Task
Apart from the images, repeat the data below exactly as written.

Source material
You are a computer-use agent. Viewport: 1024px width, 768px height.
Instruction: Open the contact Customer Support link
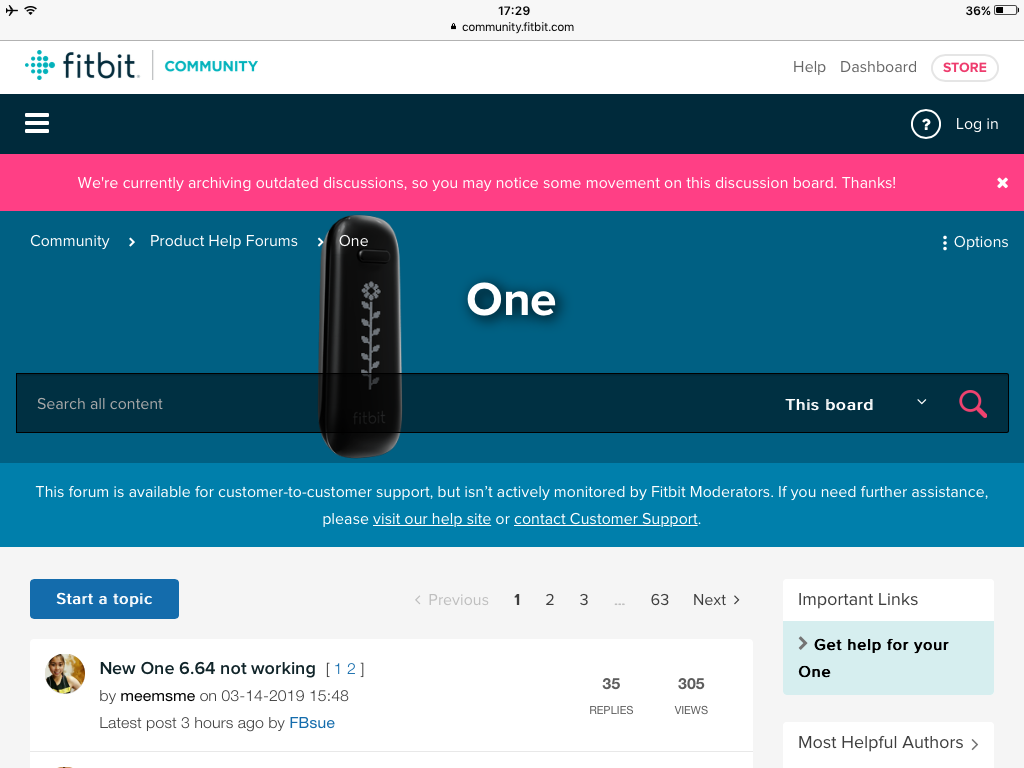pyautogui.click(x=605, y=519)
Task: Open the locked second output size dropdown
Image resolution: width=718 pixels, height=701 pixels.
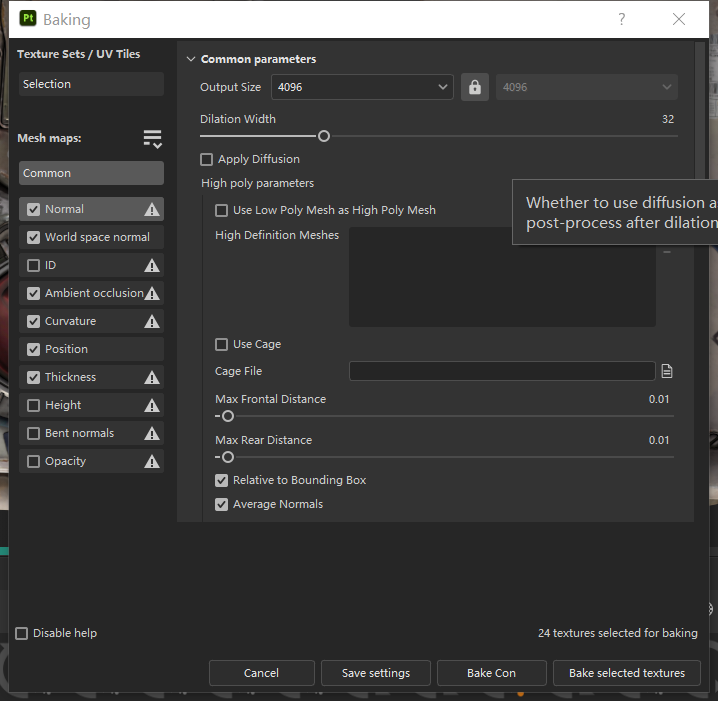Action: pos(586,87)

Answer to this exercise
You are a computer-use agent. Viewport: 1024px width, 768px height.
Instruction: Open the contact Customer Support link
pyautogui.click(x=605, y=519)
Task: Open the locked second output size dropdown
Image resolution: width=718 pixels, height=701 pixels.
Action: pos(586,87)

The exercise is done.